January 26, 2010
3 Lessons Conan, Leno, and NBC Taught Me

After lots of press coverage and a very heated (and often uncomfortable) public debate, Conan O'Brien hosted his last episode of The Tonight Show on Friday, January 22.

As the clip below shows, O'Brien bowed-out gracefully, despite earlier snarkiness directed at NBC.

Ultimately, both Conan and Leno were hurting NBC's bottom line. Conan was the lowest rated host in Tonight Show history and his tenure marked the first time the show was ever on track to lose money.

Leno's 10 pm show hurt NBC too, but at the affiliate rather than the national level. Local news is the bread and butter of affiliates and with the low-rated Leno as a lead-in many 11 pm newscasts were hemorrhaging viewers. No doubt the poor lead-in from local news also hurt Conan's ratings.

NBC made a huge mistake putting Leno at 10/9c and their huge mistake has taught us three huge lessons about the television business.

The three lessons this latest round of "Late Night Wars" taught me:

  1. DVR-worthy is more valuable than DVR-proof. NBC put Leno on at 10/9c because the show would be cheap to produce and "DVR-proof," meaning that people would watch the show live because it was topical. It turns out that Leno was DVR proof, but in a bad way. His show was one of the least-DVR'd of the season.

    The problem is that people weren't watching Leno live either. And networks make decisions and sell ads based on live ratings, live + SD ratings, +3 day ratings, and +7 day ratings: DVR viewing does count for something.

    Time-shifting, whether by DVR or Hulu, is not going away. NBC would have been better off running an "experiment" that tried to appeal to time-shifting viewers rather than trying to turn back the clock by catering only to live audiences, which brings us to lesson #2.
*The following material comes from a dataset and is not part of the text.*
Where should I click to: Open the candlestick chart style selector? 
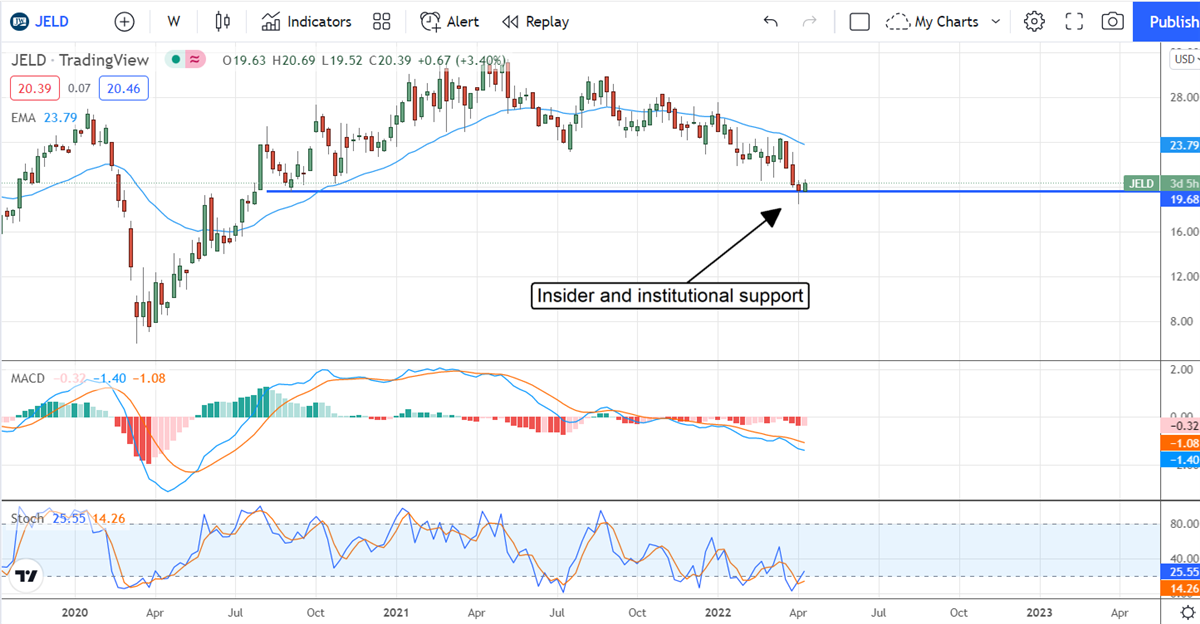(222, 21)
  2. Event television and news are the only shows that people reliably watch live.
    Leno's 10 pm show was neither news nor an event. People watch TV in real-time if the content will only be relevant for a limited amount of time. Football leads the ratings every week because people want the thrill of seeing the game unfold in real time. Sporting events are (obviously) event television--people watch them live, people watch them in groups, and they don't hold up to time-shifted viewing. The same is true of live-voting reality competition shows like Dancing with the Stars. Leno's 10 pm show was perhaps topical, but it was not a temporally bound event. Any funny jokes from Leno--if there were any--would hold up fine on Hulu the next day or even the next week.

    But NBC hasn't totally failed at event television. Like sports, awards shows are notoriously watched live and this year's Golden Globes telecast saw a 14% ratings bump this year, giving NBC it's highest rated non-sports show in five years.

  3. Good will goes a long way, especially with the social media savvy. Fans and celebrities rallied around O'Brien online. Most of the images and clips that spread through social networks painted Leno as a greedy liar who wouldn't retire and NBC as a dishonest corporation that couldn't honor a contract or make a decision. Of course, the real situation was more complicated, but Conan's younger, more media-savvy fans were able to leverage the power of social networks to sway popular opinion. It's hard to say if the negativity directed at NBC and Leno will hurt the network in the long run, but it certainly won't help.

    This story isn't over yet. Will Leno help Tonight Show ratings rebound when he returns on March 1st? Or has he worn out his welcome? Where will Conan go when he can return to TV in September? Has NBC learned anything from this debacle? Enjoy this image from mashable.com while you mull it over.

    nbcfail.jpg

1 Comments

 

The interesting question is whether Conan was the lowest rated host in Tonight Show history because he wasn't funny or because of your second point: event television and news are the only shows that people reliably watch live.

My bet goes with the latter. I think NBC hasn't learnt anything because they're using a change in talent to fix a larger structural problem with distribution and format.